United States ex rel. Andrew Hirt v. Walgreen Company offers an important cautionary tale for plaintiffs considering claims, or defendants facing claims, brought under the False Claims Act. But it also offers some insights regarding allegations of fraud more generally. The Sixth Circuit faced, head-on, the question of the heightened pleadings standard, and made clear that it would vigorously police the boundary between specific and general allegations.
The plaintiff was the owner of two small, local pharmacies in Tennessee. For some time, he had noticed a loss of his customers to local Walgreens branches, with whom his independent shops have been locked in constant competition. The plaintiff filed suit, alleging in his complaint that Walgreens had been offering customers $25 gift cards to prompt them to switch from the local pharmacies to Walgreens. His lawsuit was styled as a qui tam action, and he claimed violations of the False Claims Act and the Anti-Kickback Statute. The government, with the option under the False Claims Act, declined to intervene, and Walgreens moved to dismiss.

| Task objective |
Answer these about the case summary:
(a) Which court faced the question of the heightened pleadings standard?
(b) What did the plaintiff own?
(c) What was the value of the gift cards Walgreens allegedly offered customers?

| Given material |
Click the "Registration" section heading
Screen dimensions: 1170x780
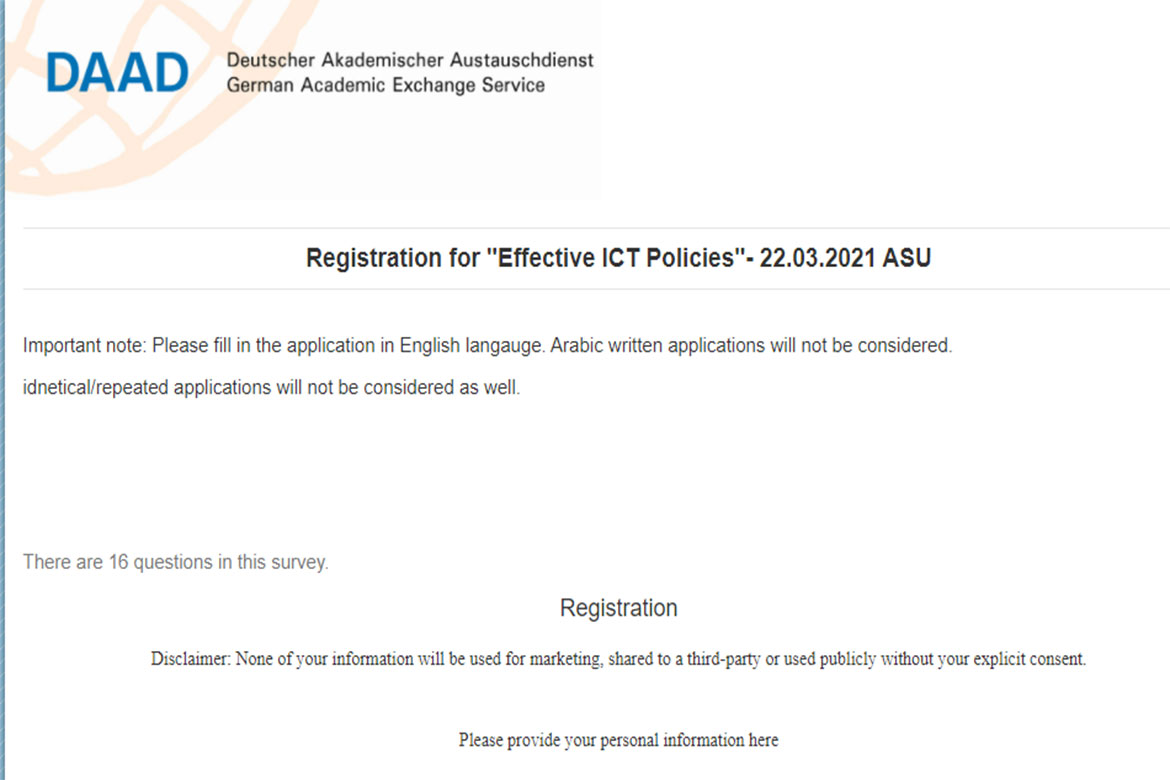pos(618,608)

| Response for this exercise |
(a) The Sixth Circuit.
(b) Two small, local pharmacies in Tennessee.
(c) $25.